> [GOAL OF THE EXERCISE] Your answer should consist of each line from the data below that contains "computer".

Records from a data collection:
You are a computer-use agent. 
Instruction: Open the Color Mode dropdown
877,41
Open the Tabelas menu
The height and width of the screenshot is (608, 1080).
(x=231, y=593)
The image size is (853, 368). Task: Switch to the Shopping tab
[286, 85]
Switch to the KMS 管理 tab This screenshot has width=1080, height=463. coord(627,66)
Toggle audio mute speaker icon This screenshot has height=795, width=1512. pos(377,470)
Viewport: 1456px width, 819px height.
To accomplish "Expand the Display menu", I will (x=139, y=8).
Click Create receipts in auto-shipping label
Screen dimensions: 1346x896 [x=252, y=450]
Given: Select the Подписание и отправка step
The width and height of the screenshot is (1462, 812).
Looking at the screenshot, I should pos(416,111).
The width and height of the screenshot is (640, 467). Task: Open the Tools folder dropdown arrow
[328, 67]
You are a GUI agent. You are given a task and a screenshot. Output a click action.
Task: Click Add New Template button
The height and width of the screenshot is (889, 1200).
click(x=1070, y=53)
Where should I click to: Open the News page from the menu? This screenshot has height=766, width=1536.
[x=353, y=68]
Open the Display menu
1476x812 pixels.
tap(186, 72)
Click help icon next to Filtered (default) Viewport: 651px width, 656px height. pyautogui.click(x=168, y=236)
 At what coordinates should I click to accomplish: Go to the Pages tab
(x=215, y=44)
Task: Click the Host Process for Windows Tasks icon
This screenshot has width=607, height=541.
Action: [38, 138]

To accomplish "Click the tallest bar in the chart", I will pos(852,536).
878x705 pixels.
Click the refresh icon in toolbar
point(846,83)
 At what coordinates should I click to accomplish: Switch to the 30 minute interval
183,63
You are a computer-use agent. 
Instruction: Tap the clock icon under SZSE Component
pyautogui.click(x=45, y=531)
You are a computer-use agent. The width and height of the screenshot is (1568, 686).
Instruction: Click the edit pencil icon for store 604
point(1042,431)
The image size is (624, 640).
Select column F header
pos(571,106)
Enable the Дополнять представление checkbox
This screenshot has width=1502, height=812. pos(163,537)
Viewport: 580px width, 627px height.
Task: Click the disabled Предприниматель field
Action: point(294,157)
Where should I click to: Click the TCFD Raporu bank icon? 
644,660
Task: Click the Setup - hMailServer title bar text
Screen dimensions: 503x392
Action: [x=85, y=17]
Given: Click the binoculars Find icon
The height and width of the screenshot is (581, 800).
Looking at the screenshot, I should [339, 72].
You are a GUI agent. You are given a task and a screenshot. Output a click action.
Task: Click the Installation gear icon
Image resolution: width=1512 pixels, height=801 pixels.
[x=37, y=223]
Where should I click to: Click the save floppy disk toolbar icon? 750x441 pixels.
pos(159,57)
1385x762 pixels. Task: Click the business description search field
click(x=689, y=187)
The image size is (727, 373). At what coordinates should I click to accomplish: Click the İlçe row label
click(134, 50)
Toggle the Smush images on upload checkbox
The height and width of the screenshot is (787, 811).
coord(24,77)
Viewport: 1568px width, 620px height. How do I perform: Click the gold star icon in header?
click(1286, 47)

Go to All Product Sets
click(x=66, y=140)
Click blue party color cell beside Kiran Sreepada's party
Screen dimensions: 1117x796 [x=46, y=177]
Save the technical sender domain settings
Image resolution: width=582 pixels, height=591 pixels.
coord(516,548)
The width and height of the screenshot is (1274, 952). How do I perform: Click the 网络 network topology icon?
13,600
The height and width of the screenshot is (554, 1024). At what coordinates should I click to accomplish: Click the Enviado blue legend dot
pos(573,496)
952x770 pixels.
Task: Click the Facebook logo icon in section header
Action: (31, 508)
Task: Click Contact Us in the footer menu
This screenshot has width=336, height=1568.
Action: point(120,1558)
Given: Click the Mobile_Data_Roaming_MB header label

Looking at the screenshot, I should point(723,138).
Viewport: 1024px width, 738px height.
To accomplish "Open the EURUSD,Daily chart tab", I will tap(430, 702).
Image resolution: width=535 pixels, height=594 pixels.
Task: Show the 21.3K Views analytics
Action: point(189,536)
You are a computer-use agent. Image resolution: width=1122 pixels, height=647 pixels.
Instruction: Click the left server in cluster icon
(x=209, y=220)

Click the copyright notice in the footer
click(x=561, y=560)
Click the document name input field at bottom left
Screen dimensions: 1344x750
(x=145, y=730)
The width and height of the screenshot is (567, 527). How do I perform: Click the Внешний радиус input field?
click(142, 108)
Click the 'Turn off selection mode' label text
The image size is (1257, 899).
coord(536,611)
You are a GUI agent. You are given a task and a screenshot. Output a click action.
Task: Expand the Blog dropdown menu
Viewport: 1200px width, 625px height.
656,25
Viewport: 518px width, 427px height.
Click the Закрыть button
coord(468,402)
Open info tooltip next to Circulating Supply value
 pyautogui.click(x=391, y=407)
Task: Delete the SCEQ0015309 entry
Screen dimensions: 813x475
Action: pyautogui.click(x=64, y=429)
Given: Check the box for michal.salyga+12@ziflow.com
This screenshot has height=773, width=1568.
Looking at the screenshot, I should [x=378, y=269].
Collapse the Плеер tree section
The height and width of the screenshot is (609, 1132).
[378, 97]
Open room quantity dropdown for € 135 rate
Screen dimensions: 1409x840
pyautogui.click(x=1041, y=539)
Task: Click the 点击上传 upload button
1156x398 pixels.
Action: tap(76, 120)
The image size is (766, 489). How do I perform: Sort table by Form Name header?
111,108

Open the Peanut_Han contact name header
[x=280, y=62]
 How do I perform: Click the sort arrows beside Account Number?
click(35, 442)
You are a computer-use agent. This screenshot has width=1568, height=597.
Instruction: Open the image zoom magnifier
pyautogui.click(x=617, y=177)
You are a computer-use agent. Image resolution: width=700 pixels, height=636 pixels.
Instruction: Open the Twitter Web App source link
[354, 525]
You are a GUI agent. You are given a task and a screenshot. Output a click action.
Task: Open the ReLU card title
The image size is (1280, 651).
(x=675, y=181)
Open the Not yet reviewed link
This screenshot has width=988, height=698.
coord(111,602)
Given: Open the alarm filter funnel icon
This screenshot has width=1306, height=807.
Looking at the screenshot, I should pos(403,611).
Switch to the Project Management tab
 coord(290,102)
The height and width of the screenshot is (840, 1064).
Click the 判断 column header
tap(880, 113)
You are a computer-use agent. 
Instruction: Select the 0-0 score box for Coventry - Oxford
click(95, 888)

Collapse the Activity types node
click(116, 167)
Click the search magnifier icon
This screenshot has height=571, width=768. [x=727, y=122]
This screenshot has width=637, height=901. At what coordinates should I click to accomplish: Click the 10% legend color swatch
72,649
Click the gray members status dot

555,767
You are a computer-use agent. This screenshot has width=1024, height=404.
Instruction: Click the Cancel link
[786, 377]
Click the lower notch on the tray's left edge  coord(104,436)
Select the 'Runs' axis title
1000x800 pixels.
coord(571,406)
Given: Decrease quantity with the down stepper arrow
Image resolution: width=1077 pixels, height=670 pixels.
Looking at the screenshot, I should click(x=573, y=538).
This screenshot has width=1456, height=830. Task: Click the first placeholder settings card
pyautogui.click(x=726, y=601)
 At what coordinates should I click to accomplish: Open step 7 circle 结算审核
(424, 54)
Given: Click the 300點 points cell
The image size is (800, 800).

> [PROBLEM SOLUTION]
You are a computer-use agent. 
You are a computer-use agent. 
You are a computer-use agent. The width and height of the screenshot is (1568, 686).
You are a computer-use agent. Image resolution: width=1122 pixels, height=647 pixels.
You are a computer-use agent. This screenshot has width=1568, height=597.
You are a computer-use agent. Image resolution: width=700 pixels, height=636 pixels.
You are a computer-use agent. 
You are a computer-use agent. This screenshot has width=1024, height=404.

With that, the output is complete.